The huge borrowing programme announced by the government in the Union Budget on Tuesday may prompt the Reserve Bank of India (RBI) to hike the reverse repo rate in the monetary policy meeting next week, market participants said.
The government announced a gross borrowing of Rs 14.1 trillion and net borrowing of Rs 11.6 trillion for the next financial year – way above the market’s expectations. This may force the central bank to go ahead with its policy normalisation plan.
The RBI has already started normalising liquidity with the withdrawal of the government securities acquisition programme (G-SAP) and tightened short-term rates. The next step could be increasing the reverse repo rate (the rate at which the central bank borrows money from commercial banks), in a bid to normalise the policy corridor. The rate has remained unchanged at 3.35 per cent since May 2020.
“In the last one week, (bond) yields shot up drastically, first due to minutes of the US Federal Reserve and later due to the Budget speech, where the fiscal deficit was revised higher plus nothing was on the index inclusion,” said Rahul Singh, senior fund manager, LIC Mutual Fund. “So now, the RBI has to react. Most likely it will narrow the gap between the reverse repo and repo rate to start with,” Singh told Business Standard.
The policy corridor, or the gap between the reverse repo and repo rate, is 25 basis points (bps) during normal times. After the onset of the Covid-19 pandemic in March 2020, when nationwide lockdown halted economic activity, the corridor was widened by the central bank. One percentage point is equal to 100 bps.
“We expect the Monetary Policy Committee (MPC) to start policy rate normalisation soon, raising the repo rate by 75 bps between August and December 2022 to 4.75 per cent. Before that, we expect the corridor to be normalised to 25 bps by April MPC from 65 bps currently. We maintain our view of a 25 bps reverse repo rate hike at next week’s MPC meeting,” Anubhuti Sahay, head of economic research, South Asia, Standard Chartered Bank, said in a note.
Suyash Choudhary, head (fixed income), IDFC AMC, said the bond market went into the Budget with two expectations. First was a gross borrowing programme of Rs 12 trillion, and the second was some clarification on the path towards global bond index inclusion. “However, as it turned out, both expectations were dashed …there has been no mention of the bond index inclusion road map. In the post-Budget media interaction, finance ministry officials indicated that the negotiations/discussions on capital gains were still ongoing. However, this didn’t seem very imminent,” he said.

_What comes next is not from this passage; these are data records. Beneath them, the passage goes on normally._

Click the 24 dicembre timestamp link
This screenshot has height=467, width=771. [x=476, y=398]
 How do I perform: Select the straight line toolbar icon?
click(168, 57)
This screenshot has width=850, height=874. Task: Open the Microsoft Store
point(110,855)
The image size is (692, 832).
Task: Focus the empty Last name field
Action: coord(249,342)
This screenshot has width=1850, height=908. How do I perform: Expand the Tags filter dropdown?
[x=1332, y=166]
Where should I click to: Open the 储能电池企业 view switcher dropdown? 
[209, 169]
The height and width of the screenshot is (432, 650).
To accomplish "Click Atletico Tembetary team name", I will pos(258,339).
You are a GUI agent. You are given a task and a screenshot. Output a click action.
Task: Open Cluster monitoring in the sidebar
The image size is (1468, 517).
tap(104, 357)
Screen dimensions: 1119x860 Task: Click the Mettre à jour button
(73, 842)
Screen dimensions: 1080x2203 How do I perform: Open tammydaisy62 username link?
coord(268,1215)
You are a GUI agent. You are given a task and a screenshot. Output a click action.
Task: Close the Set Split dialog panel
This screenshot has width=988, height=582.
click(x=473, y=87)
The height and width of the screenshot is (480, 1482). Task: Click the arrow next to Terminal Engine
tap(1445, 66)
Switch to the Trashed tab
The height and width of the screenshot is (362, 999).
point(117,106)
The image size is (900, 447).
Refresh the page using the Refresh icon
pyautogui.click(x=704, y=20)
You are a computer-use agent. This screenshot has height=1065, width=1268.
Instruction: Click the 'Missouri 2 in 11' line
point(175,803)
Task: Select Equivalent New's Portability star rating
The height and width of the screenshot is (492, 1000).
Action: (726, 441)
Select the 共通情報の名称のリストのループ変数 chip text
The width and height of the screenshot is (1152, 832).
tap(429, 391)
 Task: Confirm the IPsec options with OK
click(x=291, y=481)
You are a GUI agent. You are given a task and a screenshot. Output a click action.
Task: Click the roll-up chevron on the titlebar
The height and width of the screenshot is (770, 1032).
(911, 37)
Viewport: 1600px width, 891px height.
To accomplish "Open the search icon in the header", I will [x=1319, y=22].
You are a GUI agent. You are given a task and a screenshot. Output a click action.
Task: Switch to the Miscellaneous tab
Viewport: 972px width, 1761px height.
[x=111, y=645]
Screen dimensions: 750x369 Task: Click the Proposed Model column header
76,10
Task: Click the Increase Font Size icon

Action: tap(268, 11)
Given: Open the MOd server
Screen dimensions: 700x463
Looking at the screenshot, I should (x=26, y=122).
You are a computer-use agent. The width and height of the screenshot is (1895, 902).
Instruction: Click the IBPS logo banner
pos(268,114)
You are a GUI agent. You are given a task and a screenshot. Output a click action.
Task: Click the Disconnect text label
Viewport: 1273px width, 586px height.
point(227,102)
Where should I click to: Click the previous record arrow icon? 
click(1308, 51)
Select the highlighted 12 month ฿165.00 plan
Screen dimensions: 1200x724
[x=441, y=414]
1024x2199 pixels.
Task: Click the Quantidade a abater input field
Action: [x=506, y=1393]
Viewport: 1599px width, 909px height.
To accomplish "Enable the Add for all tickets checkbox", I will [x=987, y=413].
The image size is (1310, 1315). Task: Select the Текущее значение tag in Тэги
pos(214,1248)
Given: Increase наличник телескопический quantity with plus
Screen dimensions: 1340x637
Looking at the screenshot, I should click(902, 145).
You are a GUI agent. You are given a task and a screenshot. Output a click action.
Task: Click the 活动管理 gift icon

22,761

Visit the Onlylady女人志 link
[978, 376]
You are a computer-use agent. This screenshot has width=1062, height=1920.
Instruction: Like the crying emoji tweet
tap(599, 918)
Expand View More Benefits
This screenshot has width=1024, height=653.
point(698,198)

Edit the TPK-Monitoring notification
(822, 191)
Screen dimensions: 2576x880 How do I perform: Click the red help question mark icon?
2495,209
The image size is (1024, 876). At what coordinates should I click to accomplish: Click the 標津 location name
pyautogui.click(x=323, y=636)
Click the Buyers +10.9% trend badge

Following the Budget announcement, the yield on the 10-year government bond jumped 24 bps in two trading sessions, which ended at 6.92 per cent on Wednesday.
With the repo rate at 4 per cent, the spread between the policy rate and the 10-year paper is 292 bps – the highest in at least five years.
“There are two arguments here: If the repo rate is 4 per cent but the bond yields are much higher, one can argue whether the market is in sync with reality. The post-Budget yield movement is because of supply concern. However, even if we discount the movement, a sustained 300 bps gap between the policy rate and market rate may give the impression of a disconnection between the central bank and the market,” Soumyajit Niyogi, associate director, India Ratings and Research, said.
“Our unsolicited advice to RBI is to proceed with the first tranche of reverse repo hike in the February policy to send a signal of business as usual and to clear the decks for further rate action later in the calendar year,” ICICI Securities PD said in a report.
“We would only point out that just holding policy rates constant while both the short end and long end of the yield curve shift upwards due to uncertainty would amount to a pyrrhic victory,” the report said.
The central bank has maintained the status quo on the policy rates for the last eight policy review meetings. Consumer price index-based inflation – the yardstick for the RBI policy making -- hit a five-month high of 5.59 per cent in December. The central bank has a target of 4 per cent CPI inflation, with a variation of 2 per cent on both sides. The central bank’s monetary policy committee (MPC) will announce its review on February 9.